■ Data supplied ■
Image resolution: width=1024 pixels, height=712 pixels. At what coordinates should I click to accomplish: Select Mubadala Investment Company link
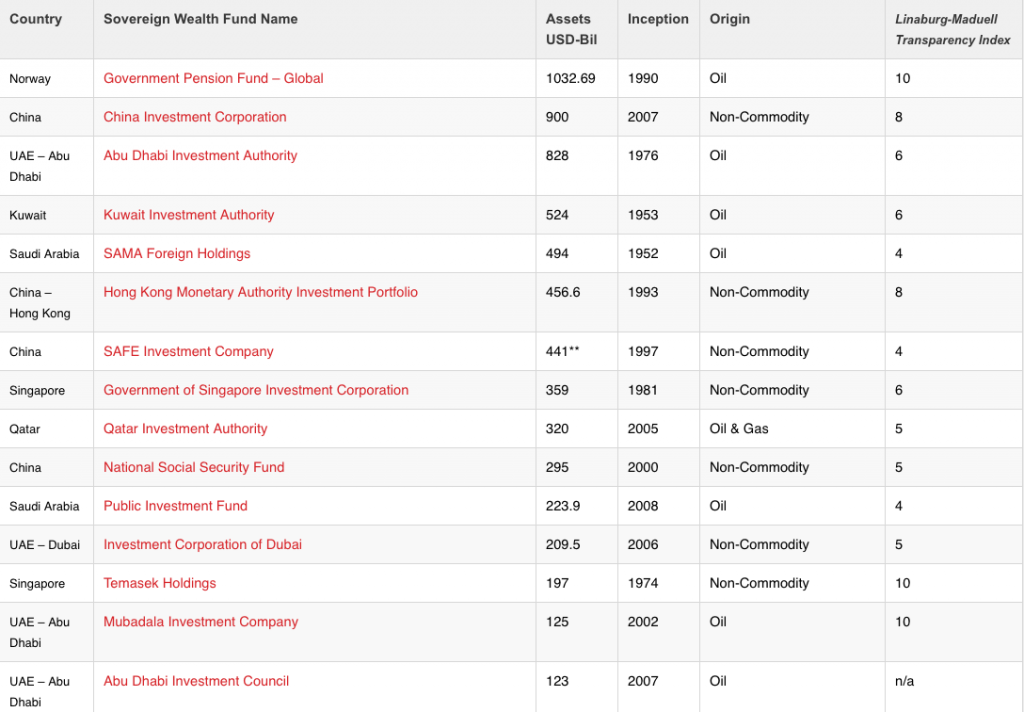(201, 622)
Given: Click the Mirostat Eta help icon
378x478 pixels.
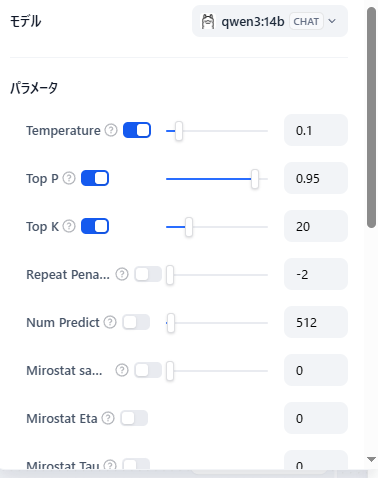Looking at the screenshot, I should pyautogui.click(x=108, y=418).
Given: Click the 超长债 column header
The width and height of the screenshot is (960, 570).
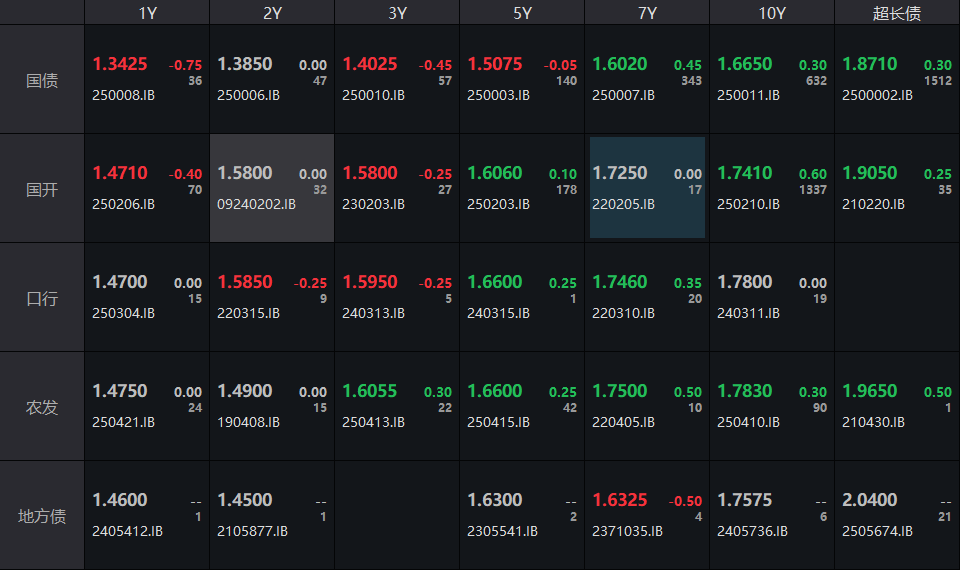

* * *

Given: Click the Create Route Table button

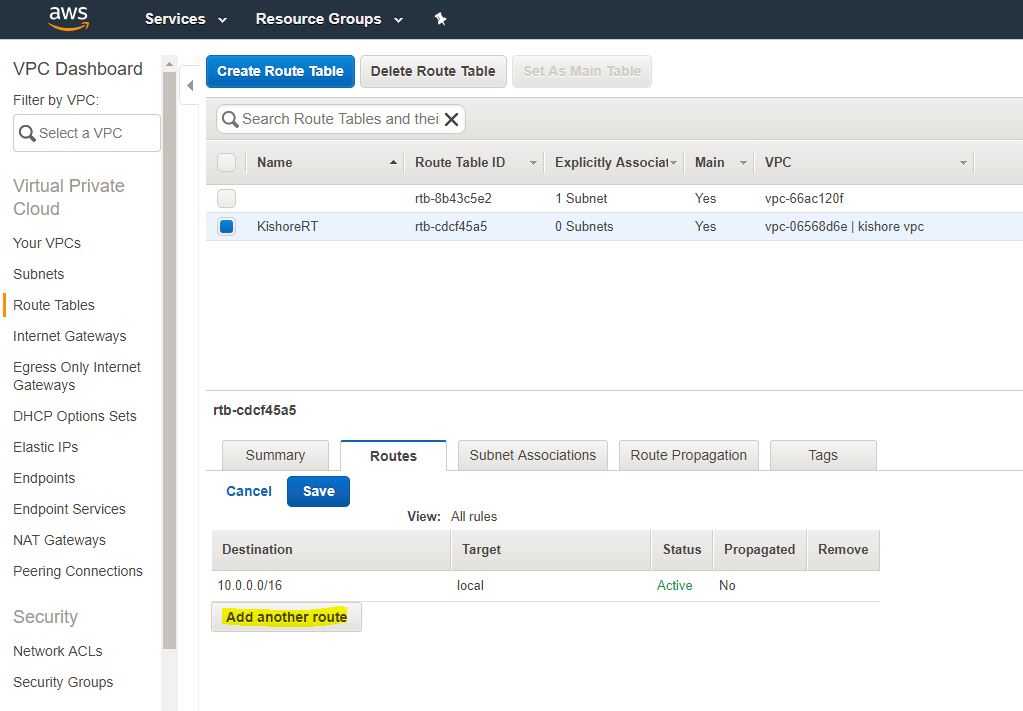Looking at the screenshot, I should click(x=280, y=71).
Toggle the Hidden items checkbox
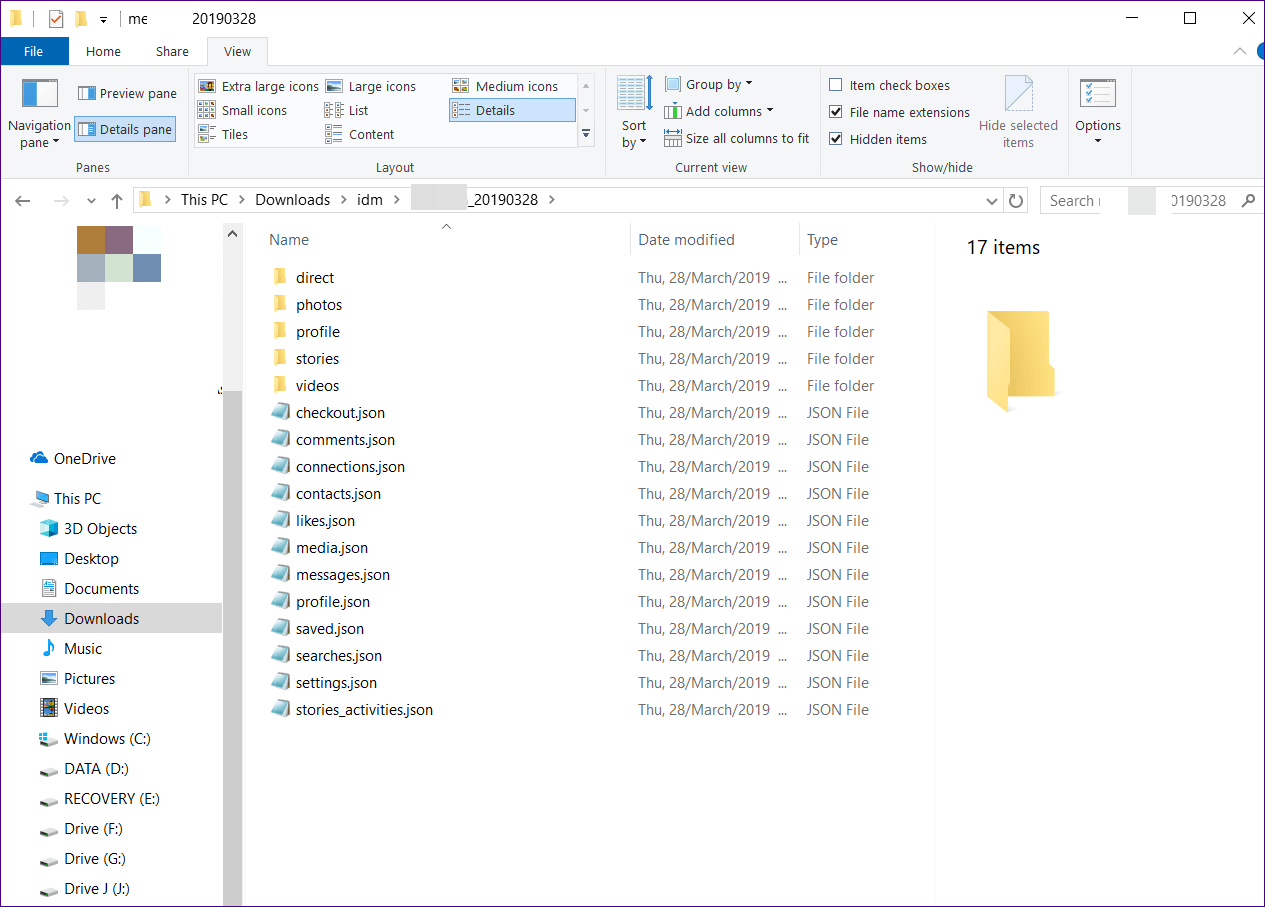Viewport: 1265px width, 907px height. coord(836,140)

■ Prompt ■
Above are the records. Copy only the lines from the one with "Image resolution: width=1024" through the one with "The width and", exactly, with no pictures.

■ Exercise answer ■
Image resolution: width=1024 pixels, height=712 pixels. At what coordinates should I click to accomplish: Select Mubadala Investment Company link
(201, 622)
Given: Click the Mirostat Eta help icon
378x478 pixels.
Looking at the screenshot, I should pyautogui.click(x=108, y=418).
Given: Click the 超长债 column header
The width and height of the screenshot is (960, 570).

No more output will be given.